Handwritten Digit Recognition


Handwritten Digit Recognition

To have full control over preprocessing, we have created our own dataset for handwritten digit recognition. The full preprocessing is described in technical report TR-2005-27 (citation see below), and the digits were contributed by Austrian university students as part of our 2005 lecture AI Methods for Data Analysis, sadly discontinued. We scanned one page per student and automatically extracted the image data for the handwritten digits.

Please contact us if you want to set up something similar for your own lecture. We welcome contributions, as it would take around 5 years for one similar-sized lecture to create a dataset of similar size as MNIST using this approach, and size seems to be the main determinant of error rate for SVM classifiers. Note that MNIST has due to its automated segmentation a segmentation error rate of around 1%, which makes interpretation of quoted error rates less than 1% quite hard.

The approach has the following advantages for you and your students.

  • You can give each class their own data. Cheating is made impossible. ;-)
  • Besides the pixel-based representation here, we also have code for OCR-like features. These are more amenable to feature selection, transformation and construction tasks.
  • You are helping to build a resource to determine the influence of preprocessing on handwritten digit recognition.


All files are in gzipped ARFF format (for WEKA). Please gunzip before use. Digits were downsampled to 16x16 pixels with Mitchell filter with parameter blur set to 2.5 (see paper for more details). SMO -E 5 -C 10 -F gives 6.46% error rate on these datasets (use -t train -T test). This set was contributed by students of the class SS2005.

If you use this dataset, please cite one of the technical reports.

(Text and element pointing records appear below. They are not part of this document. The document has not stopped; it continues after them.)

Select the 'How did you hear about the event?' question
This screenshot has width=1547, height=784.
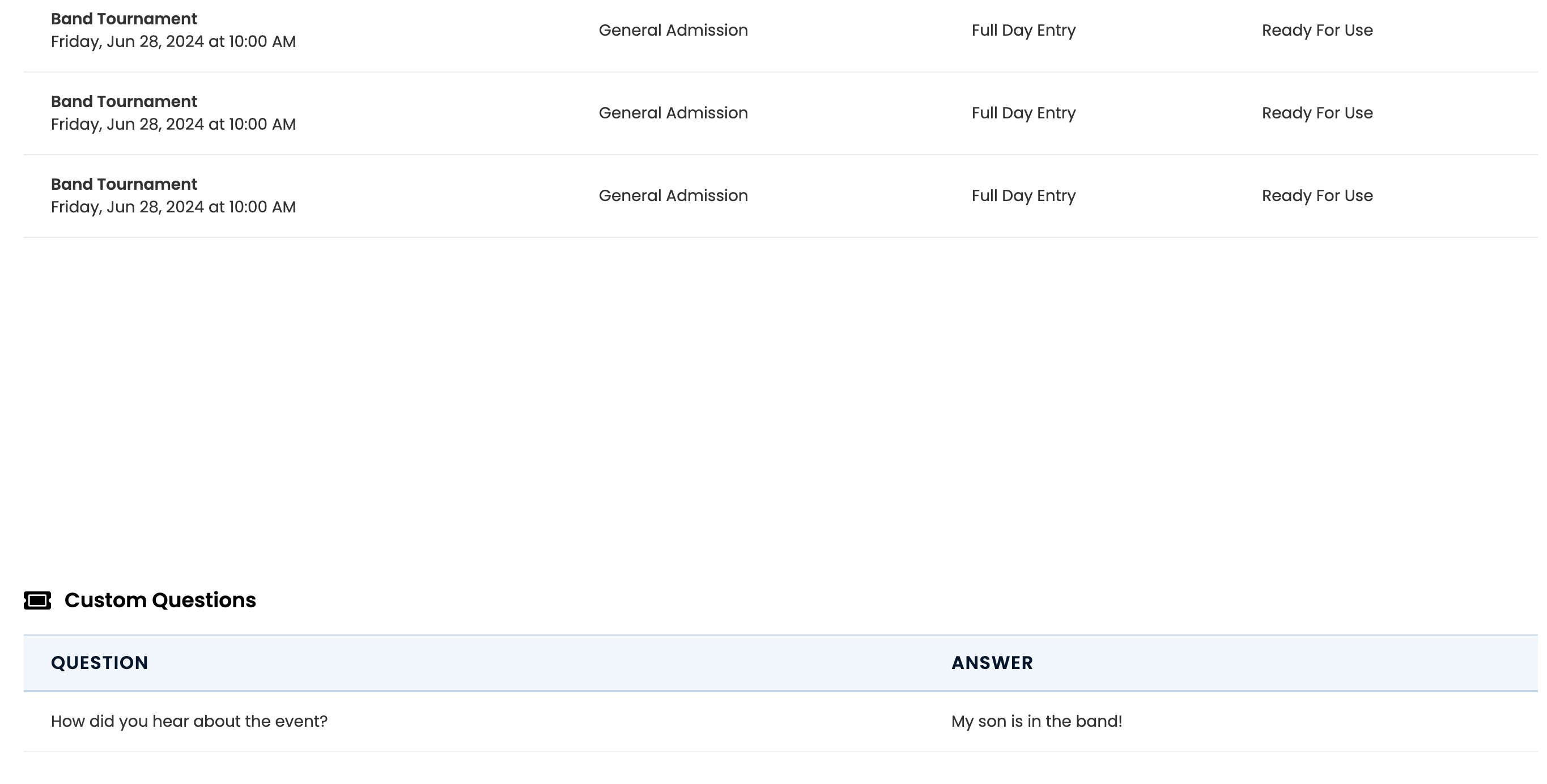pos(189,721)
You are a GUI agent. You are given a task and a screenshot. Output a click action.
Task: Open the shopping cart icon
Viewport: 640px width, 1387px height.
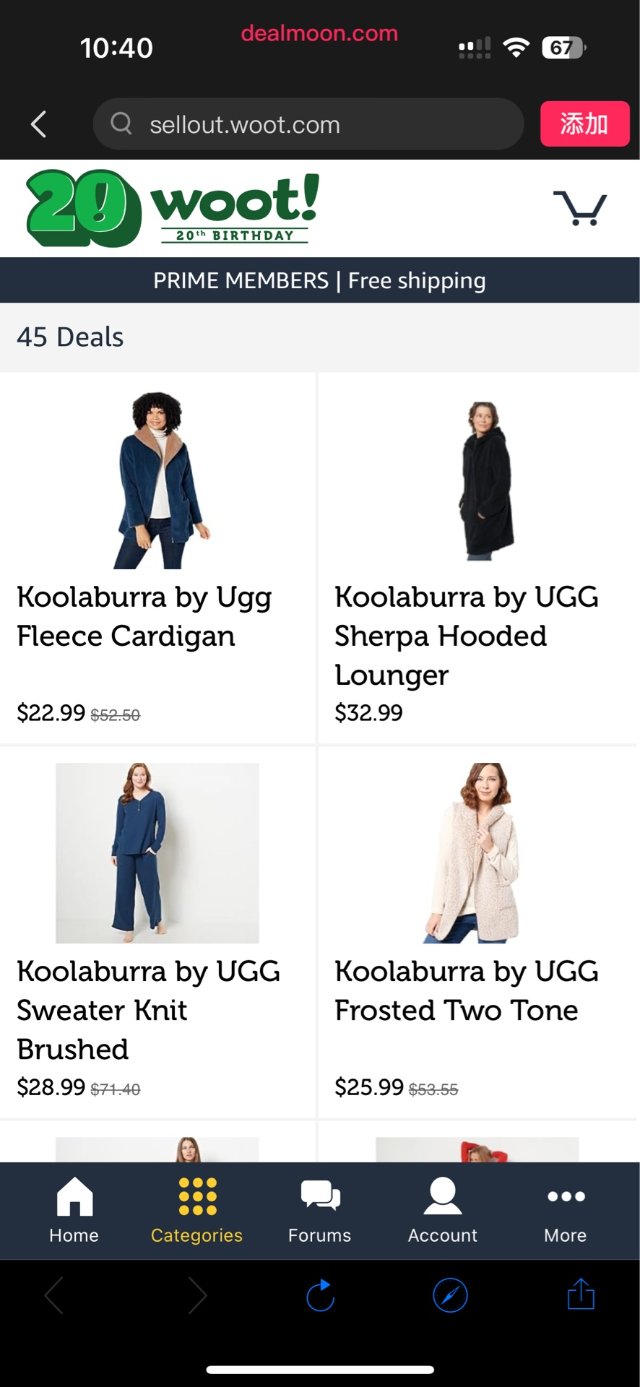coord(580,209)
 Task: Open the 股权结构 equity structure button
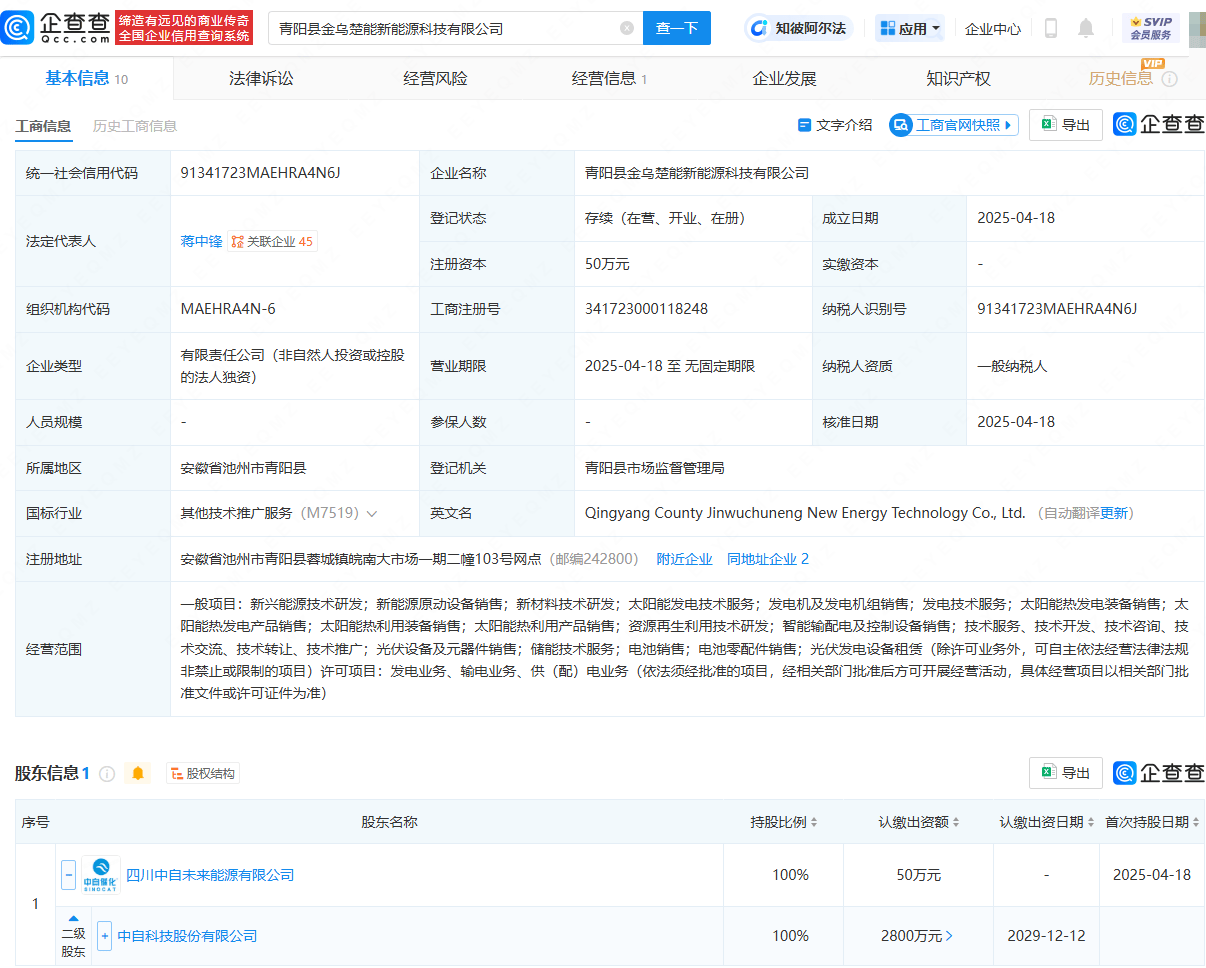[203, 773]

We also revisited some assumptions about machine learning in 2009 and found that state-of-the-art machine learning systems are just as brittle as their old classical AI counterparts. Brittleness in this context means that their generalization performance on the whole task space (estimated by three distinct datasets) is very unsatisfactory -- they are unable to recognize handwritten digits in general, and the models are very specific to each dataset. You can find the empirically well-founded argumentation in the paper. This might be generally true as well, although that would be extremely hard to prove.